Because of this relatively short clearance window, MPA can serve as a useful indicator of recent or ongoing exposure to MPA-producing molds.

A positive MPA result may suggest:

  • Recent exposure to actively growing Penicillium species
  • Ongoing environmental exposure
  • Potential mold colonization in some circumstances

Conversely, a negative MPA result suggests that significant exposure to MPA-producing molds has likely not occurred within the previous 7–10 days.

This can be extremely helpful when evaluating whether a patient's exposure is current or occurred in the past.

What About Ochratoxin A (OTA)?

Many patients are surprised when they have elevated Ochratoxin A (OTA) levels.

OTA is one of the most commonly elevated mycotoxins seen in clinical practice. It is produced by certain species of Aspergillus and Penicillium and can be found not only in moldy environments but also in contaminated food products. Studies have identified OTA in grains, coffee, dried fruits, wine, spices, and other agricultural products.

As a result, many practitioners believe that low-level OTA exposure is widespread within the general population.

For this reason, an elevated OTA level alone does not necessarily prove active mold exposure. Depending on the circumstances, it may reflect:

  • Dietary exposure
  • Prior environmental exposure
  • Ongoing environmental exposure
  • Delayed clearance due to individual differences in detoxification

This is why OTA must always be interpreted in the context of symptoms, environmental history, and the rest of the MycoTOX profile.

Does the MycoTOX Test Detect "Black Mold"?
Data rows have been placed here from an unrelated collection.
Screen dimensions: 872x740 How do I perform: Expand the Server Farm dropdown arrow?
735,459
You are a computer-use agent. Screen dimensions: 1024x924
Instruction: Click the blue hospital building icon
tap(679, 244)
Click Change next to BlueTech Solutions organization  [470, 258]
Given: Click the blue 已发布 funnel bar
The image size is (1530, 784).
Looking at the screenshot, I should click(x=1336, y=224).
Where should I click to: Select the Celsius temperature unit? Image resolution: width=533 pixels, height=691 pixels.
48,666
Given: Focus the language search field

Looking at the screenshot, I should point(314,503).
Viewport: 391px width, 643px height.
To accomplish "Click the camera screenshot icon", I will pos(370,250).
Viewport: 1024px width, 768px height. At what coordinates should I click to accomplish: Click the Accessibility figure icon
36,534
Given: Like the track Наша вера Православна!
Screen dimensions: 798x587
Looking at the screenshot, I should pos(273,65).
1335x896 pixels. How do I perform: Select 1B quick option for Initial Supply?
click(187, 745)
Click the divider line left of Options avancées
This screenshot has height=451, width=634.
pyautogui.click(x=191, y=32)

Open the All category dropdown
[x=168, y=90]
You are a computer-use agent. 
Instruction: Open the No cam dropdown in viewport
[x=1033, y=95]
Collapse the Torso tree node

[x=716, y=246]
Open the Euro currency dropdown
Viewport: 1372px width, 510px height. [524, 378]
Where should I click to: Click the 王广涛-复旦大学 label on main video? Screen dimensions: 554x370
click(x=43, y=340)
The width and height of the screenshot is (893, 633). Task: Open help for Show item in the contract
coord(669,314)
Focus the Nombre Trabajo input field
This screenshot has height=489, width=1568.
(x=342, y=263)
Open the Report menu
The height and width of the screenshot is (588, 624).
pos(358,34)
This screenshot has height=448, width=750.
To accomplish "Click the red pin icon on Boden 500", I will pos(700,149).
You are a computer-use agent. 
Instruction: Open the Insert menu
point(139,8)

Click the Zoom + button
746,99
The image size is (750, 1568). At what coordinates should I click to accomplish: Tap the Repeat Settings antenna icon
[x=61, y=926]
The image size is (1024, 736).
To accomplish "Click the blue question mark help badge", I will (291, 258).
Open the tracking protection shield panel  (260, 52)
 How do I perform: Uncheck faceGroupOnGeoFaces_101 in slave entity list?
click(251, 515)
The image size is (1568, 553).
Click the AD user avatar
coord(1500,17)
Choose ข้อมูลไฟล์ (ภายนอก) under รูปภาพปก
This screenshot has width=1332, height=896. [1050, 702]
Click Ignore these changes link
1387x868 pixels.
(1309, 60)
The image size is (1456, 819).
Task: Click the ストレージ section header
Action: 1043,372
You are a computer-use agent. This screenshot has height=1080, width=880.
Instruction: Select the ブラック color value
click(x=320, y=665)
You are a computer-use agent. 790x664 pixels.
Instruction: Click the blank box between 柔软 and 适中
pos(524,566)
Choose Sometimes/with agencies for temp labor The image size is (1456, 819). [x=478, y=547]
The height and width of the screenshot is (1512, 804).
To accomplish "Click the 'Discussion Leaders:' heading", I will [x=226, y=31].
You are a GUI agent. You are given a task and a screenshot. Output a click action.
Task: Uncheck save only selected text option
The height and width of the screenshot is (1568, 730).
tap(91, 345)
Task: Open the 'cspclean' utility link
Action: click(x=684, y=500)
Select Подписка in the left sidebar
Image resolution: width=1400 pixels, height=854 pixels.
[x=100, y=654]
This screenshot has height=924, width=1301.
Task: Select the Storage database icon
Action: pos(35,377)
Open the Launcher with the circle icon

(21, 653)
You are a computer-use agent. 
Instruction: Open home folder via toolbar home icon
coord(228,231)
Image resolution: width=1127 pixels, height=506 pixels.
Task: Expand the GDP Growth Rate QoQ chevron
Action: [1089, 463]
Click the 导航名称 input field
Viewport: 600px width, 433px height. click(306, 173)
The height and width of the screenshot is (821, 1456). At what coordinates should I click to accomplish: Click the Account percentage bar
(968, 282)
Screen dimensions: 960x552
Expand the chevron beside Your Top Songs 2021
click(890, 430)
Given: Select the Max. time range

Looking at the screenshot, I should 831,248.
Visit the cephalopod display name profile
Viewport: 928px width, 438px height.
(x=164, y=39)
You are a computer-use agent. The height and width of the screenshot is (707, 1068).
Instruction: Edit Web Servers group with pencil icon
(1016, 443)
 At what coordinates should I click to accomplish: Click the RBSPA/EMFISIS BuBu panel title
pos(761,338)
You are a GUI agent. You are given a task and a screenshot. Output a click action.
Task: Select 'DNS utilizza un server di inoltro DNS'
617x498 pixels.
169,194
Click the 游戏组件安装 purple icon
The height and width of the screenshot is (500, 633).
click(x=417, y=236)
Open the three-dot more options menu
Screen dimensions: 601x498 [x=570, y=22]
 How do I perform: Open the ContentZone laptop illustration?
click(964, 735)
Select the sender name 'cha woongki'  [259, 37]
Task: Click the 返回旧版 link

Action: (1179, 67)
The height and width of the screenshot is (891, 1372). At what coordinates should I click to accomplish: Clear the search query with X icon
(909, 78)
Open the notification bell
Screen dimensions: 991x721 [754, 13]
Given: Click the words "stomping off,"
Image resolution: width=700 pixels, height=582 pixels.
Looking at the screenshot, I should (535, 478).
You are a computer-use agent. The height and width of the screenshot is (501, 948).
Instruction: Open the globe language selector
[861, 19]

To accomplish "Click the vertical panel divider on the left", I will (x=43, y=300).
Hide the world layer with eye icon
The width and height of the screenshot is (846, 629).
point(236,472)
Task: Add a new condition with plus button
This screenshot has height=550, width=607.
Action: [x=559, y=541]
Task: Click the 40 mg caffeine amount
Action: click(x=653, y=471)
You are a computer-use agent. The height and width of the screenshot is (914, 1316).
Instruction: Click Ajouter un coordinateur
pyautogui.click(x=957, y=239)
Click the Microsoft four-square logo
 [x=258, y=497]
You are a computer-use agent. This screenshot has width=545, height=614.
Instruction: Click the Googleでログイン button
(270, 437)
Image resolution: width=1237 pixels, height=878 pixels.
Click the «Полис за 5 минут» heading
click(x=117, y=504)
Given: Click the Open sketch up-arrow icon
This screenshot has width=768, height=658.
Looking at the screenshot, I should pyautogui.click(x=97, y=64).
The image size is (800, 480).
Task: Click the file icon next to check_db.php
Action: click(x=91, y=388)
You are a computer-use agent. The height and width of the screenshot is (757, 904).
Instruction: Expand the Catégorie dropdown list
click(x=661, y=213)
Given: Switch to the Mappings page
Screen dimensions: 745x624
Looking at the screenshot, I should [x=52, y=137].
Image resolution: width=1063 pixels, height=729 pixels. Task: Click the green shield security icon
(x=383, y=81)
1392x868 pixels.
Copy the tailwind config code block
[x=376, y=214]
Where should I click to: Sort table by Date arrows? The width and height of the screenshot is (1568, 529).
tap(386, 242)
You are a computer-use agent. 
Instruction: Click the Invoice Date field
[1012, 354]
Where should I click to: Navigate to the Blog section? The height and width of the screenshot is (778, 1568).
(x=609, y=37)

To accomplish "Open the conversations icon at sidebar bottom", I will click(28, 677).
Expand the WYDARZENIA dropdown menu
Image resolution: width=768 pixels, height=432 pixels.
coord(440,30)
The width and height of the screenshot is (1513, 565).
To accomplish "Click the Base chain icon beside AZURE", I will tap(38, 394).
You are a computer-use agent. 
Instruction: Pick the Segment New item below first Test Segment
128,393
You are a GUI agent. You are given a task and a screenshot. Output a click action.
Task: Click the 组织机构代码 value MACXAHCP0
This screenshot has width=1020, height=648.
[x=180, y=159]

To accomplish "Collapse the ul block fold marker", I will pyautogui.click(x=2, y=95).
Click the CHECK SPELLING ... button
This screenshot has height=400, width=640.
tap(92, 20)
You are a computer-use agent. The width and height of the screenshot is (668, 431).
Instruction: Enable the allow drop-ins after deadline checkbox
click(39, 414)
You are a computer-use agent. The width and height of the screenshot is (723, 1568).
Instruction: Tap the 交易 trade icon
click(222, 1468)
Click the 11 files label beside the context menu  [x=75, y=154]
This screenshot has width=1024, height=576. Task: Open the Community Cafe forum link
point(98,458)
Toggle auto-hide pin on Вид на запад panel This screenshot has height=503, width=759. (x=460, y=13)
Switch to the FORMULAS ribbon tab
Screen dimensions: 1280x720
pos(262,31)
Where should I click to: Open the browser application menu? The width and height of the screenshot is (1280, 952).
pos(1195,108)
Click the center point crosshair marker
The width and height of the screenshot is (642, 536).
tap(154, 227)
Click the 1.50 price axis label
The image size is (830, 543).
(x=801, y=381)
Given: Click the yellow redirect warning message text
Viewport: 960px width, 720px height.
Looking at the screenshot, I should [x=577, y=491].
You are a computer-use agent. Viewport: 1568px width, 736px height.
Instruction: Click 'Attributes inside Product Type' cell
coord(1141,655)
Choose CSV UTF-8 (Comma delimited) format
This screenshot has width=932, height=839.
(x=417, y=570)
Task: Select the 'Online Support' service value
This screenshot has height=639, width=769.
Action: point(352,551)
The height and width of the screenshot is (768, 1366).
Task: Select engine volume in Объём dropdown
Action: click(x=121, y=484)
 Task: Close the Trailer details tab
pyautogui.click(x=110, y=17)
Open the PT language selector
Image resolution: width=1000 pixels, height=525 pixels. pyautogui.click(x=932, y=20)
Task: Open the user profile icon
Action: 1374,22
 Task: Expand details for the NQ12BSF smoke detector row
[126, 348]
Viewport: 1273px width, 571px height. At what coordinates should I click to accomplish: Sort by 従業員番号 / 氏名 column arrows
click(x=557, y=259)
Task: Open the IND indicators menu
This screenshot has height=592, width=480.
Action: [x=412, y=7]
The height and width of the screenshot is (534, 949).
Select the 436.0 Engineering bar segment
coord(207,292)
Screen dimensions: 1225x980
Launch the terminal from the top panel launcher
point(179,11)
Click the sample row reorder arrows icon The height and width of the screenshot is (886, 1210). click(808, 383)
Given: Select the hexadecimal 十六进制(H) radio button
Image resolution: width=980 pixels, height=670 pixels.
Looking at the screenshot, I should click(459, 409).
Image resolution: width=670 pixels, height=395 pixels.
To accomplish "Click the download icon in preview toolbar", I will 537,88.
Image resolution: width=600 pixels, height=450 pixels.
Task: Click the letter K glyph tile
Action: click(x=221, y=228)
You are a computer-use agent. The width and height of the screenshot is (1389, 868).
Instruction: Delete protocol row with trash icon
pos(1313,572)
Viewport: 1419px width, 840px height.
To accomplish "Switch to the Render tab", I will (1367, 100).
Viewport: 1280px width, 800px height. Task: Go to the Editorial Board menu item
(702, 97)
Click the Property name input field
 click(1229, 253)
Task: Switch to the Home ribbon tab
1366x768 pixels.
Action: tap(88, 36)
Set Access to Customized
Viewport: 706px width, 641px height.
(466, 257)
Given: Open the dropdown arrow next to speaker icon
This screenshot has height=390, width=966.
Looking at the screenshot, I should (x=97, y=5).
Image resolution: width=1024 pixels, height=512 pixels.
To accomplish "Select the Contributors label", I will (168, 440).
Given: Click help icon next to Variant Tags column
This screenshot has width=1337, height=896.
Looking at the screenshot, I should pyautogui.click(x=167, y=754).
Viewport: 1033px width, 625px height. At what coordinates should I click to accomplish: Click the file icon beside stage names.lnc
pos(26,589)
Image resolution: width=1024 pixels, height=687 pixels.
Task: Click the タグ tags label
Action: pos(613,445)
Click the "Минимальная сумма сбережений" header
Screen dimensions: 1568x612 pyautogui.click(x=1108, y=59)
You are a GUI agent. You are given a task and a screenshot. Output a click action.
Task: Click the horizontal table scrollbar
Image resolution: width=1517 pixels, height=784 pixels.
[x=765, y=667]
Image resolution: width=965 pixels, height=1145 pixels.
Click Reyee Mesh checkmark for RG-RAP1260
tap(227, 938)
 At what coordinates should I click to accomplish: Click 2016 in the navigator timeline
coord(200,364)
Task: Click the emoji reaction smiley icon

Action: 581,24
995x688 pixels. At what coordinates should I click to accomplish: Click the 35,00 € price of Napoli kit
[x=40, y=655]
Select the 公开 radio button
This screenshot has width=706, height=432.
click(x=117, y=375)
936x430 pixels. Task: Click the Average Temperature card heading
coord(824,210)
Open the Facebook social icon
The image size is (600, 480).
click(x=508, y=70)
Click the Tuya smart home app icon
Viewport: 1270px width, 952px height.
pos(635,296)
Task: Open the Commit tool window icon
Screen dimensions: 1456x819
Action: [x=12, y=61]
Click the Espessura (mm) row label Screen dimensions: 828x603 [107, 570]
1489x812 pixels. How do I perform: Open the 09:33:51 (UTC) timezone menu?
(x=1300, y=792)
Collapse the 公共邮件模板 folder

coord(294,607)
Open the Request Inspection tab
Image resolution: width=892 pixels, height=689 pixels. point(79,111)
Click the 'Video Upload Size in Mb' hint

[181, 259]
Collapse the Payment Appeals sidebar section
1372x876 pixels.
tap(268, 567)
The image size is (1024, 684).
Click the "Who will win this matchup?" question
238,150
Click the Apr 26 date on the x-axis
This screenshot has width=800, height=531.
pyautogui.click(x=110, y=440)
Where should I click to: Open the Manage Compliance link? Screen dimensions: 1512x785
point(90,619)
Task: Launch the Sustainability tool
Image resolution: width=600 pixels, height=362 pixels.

Another common question is:

"Can the MycoTOX test tell me if I have been exposed to black mold?"

The answer is yes—indirectly.

The MycoTOX panel measures several macrocyclic trichothecenes, including Roridin E and Verrucarin A, which are toxins produced by molds such as Stachybotrys chartarum, commonly referred to as "black mold." These toxins may also be produced by other molds including Myrothecium and certain Fusarium species.

When Roridin E or Verrucarin A are elevated, clinicians often become more suspicious of exposure to water-damaged buildings and environments where Stachybotrys may be present.

However, there are important limitations:

  • A positive trichothecene result does not prove that Stachybotrys is the source.
  • A negative trichothecene result does not completely exclude prior exposure.
  • The test detects mycotoxins, not mold species directly.
  • Environmental testing may still be needed to identify the source.

In other words, MycoTOX helps identify exposure to toxins associated with black mold but cannot definitively determine where the exposure originated.

MycoTOX Measures Exposure, Not Necessarily Illness

One of the most important concepts to understand is that the MycoTOX test measures mycotoxins being excreted in the urine.

It does not necessarily tell us:

  • How sick someone is
  • Whether symptoms are caused by mold
  • Whether exposure is current or historical
  • Whether mold is colonizing the body

Instead, it provides one important piece of the clinical puzzle.

Some individuals with elevated mycotoxins feel relatively well, while others with modest elevations may experience significant symptoms. Genetics, immune function, detoxification pathways, inflammation, coexisting infections, environmental factors, and overall health all influence how a person responds to mold exposure.

Putting It All Together

When reviewing a MycoTOX test, I generally ask four questions:

  1. Which mycotoxins are elevated?
  2. Are those mycotoxins commonly associated with food exposure, environmental exposure, or both?
  3. Do any markers suggest recent exposure, such as Mycophenolic Acid?
  4. Does the patient's history, symptoms, and environment support ongoing exposure?

A positive test does not automatically mean someone is currently living in mold. Likewise, a negative test does not completely exclude prior exposure.

The most useful interpretation comes from integrating the laboratory findings with the patient's clinical story and environmental history.

The goal is not simply to identify mycotoxins. The goal is to determine whether mold exposure is contributing to illness today and, if so, how to safely and effectively address it.